I bring this up because faith was one of the things I wanted to explore in greater detail when I started this blog. I was raised Catholic, and though I’d lapsed by high school, still I went to a Jesuit college, where I studied biology. The life sciences. Physics and chemistry and genetics. While I will note that I never had a priest for a science teacher, back then, I will also note that I remember all my teachers wore their ashes proudly when Wednesday came around. I learned about phylogeny recapitulating ontogeny (or vice-versa; truthfully, I can never remember, because truthfully, I never actually understood what it meant) from a woman who took communion. When I studied theology, Robert Kennedy taught not just the Bible from Genesis to Revelations but also Hobbes, Hume, Dante, and Joyce. I actually read A Portrait of the Artist as a Young Man for a theology class.

My senior year, I began work on a novel about time travel. I had an idea for where it would end, but for a long while, never for how it got there; when I realized that Jesus of Nazareth might have a role as a character, I fought it–I didn’t want the book noticed for its controversy rather than for its story.

One of the most formative moments of my life was when one of my characters surprised me and I realized I didn’t have any choice in the matter. Not just because it was the first time a character didn’t merely take on a life of his own so much as actually fought with me, but also because it forced me to go back there. Back to Jerusalem (however metaphorically speaking), back to Jesus and the crucifixion. In order to get it right, I did a lot of research, reading just about every Jesus-related book I could find.

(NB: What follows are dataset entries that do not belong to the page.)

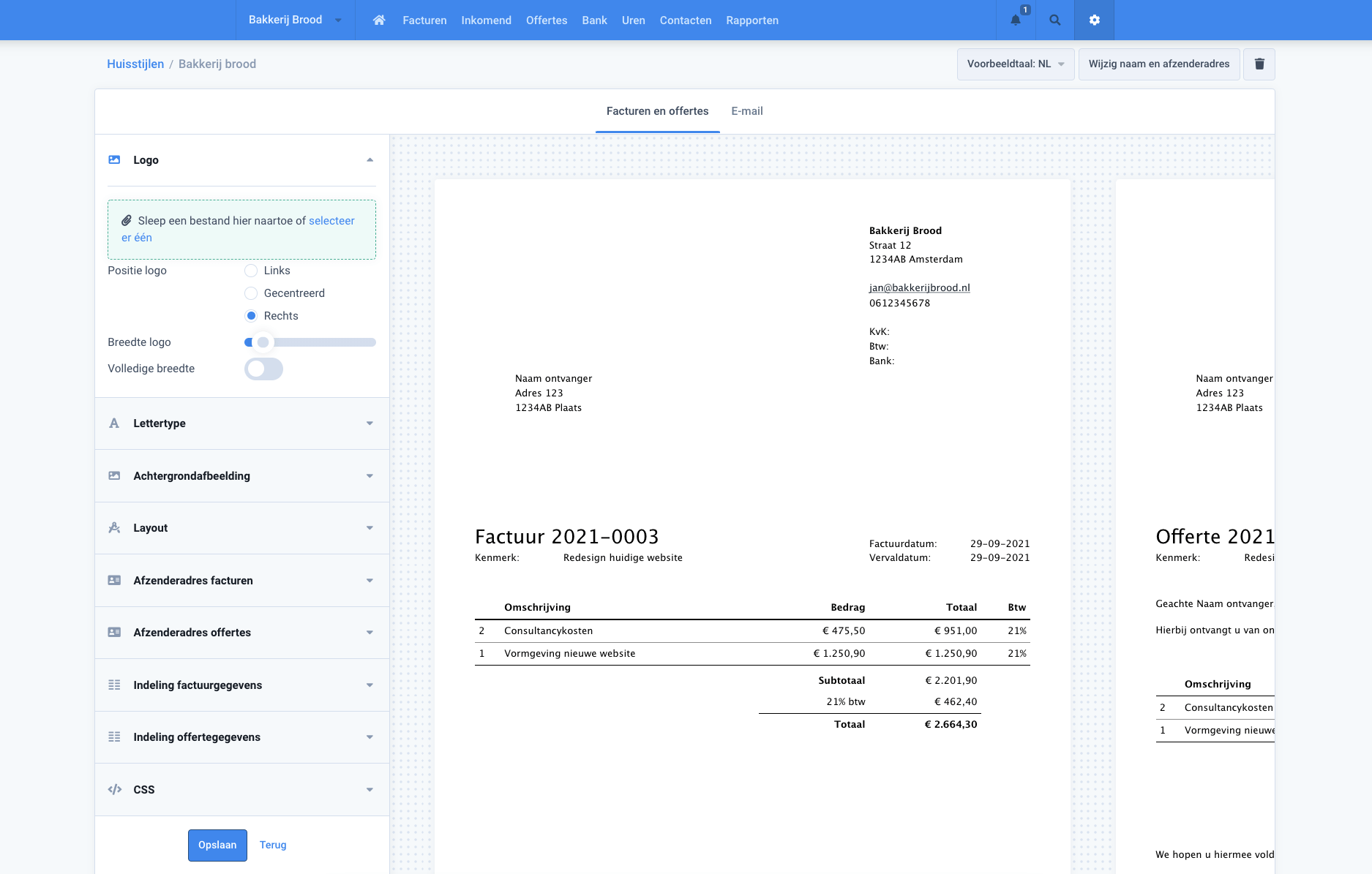Click the Opslaan button
Image resolution: width=1372 pixels, height=874 pixels.
(217, 845)
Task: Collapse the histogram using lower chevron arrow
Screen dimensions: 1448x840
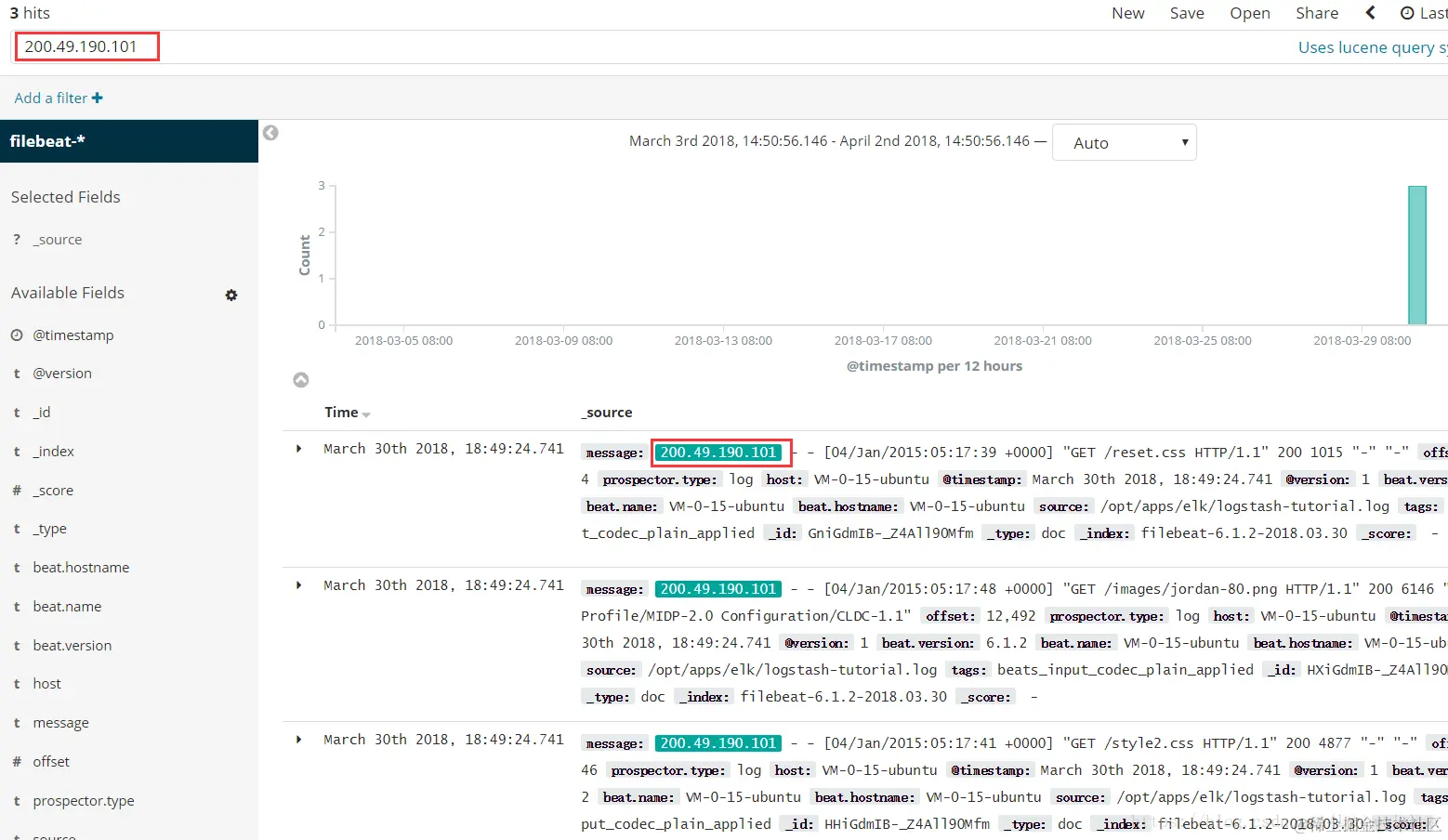Action: (300, 379)
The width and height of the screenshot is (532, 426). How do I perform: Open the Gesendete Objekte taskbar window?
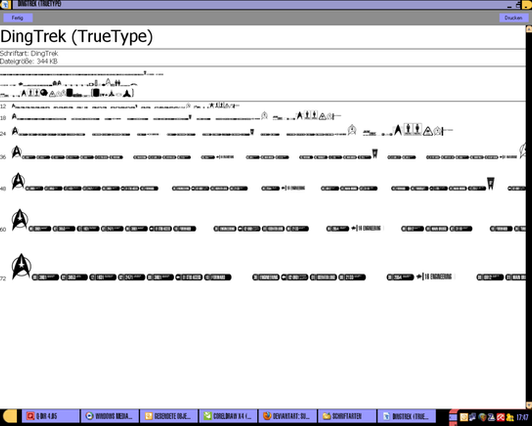point(169,416)
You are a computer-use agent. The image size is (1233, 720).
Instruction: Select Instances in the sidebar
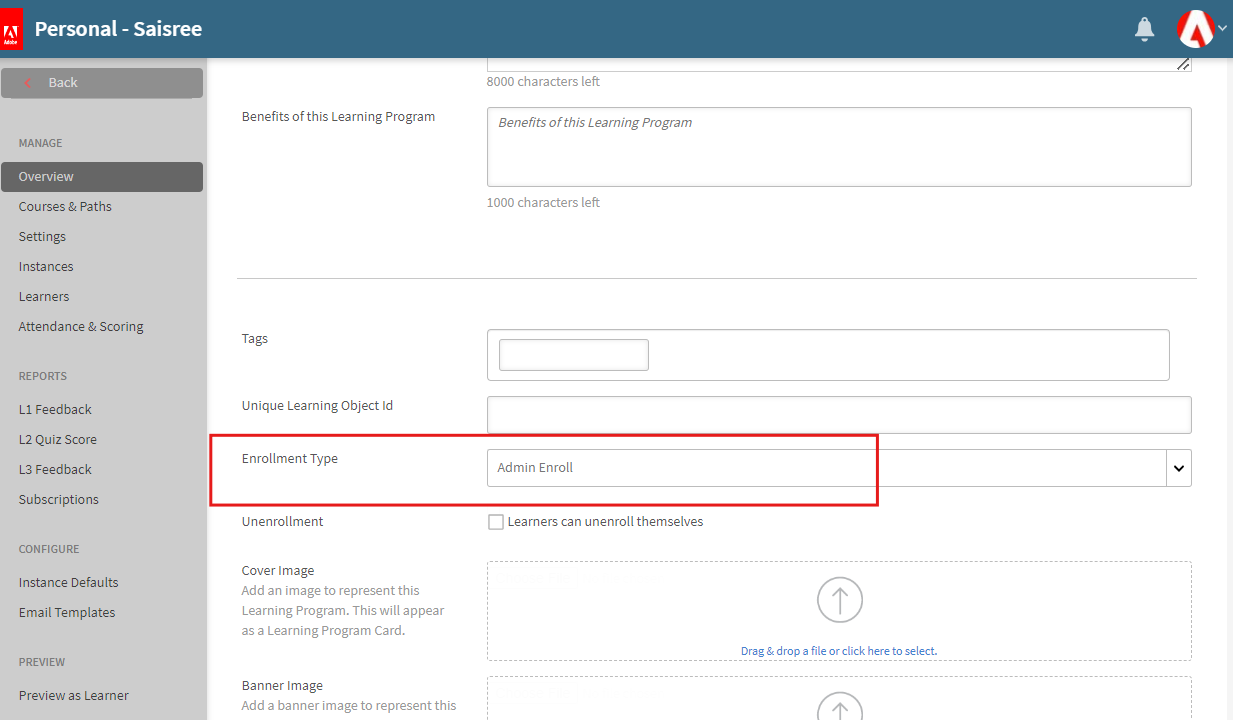click(46, 267)
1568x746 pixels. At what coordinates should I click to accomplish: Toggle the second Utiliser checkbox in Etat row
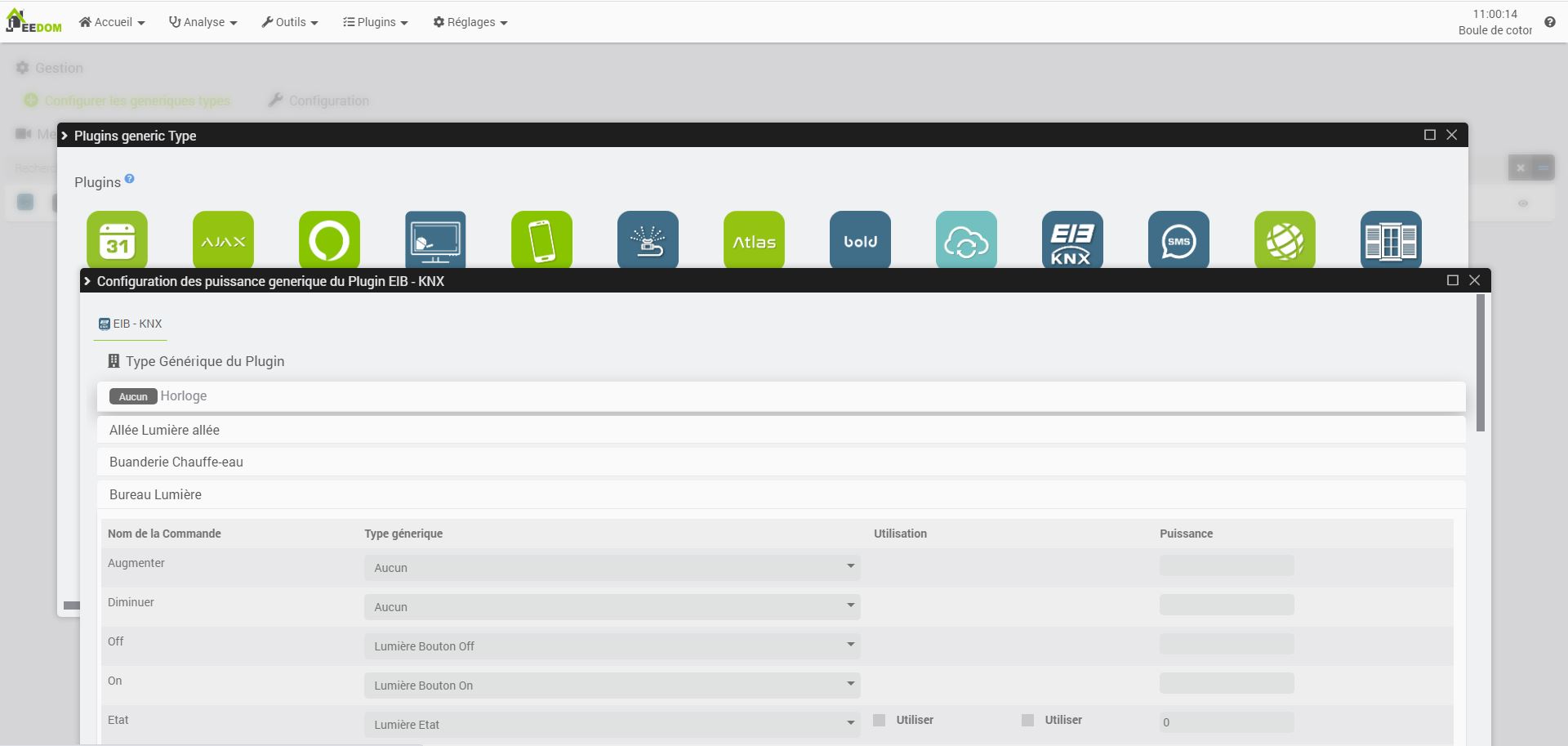[x=1028, y=720]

During the process, I became closer to the idea of Christ and God. Not in the Biblical sense of either word, but both ideas as I perceived them, and in that distinction there is, I believe, a very crucial difference.

I’ve been reading a lot about the recent spate of anti-religious books by guys like Christopher Hitchens and Richard Dawkins. A lot of books that seem to speak about the evils of organized religion but ultimately fail, I believe, to address why faith exists in the first place.

Faith, I believe, is a story. It is one we construct by living, and I think, like all stories, it has come over the years to tap into our deepest realms of psyche. I think these books fail, finally, to explore faith, focusing instead on the negation of belief, religion, and dogma, which, while arguably a worthwhile goal in the day and age of extremists of all kinds, does not actually engage the topic in the meaningful fashion it deserves.

Where they failed, however, they left room enough for someone to try, which is what I plan to do.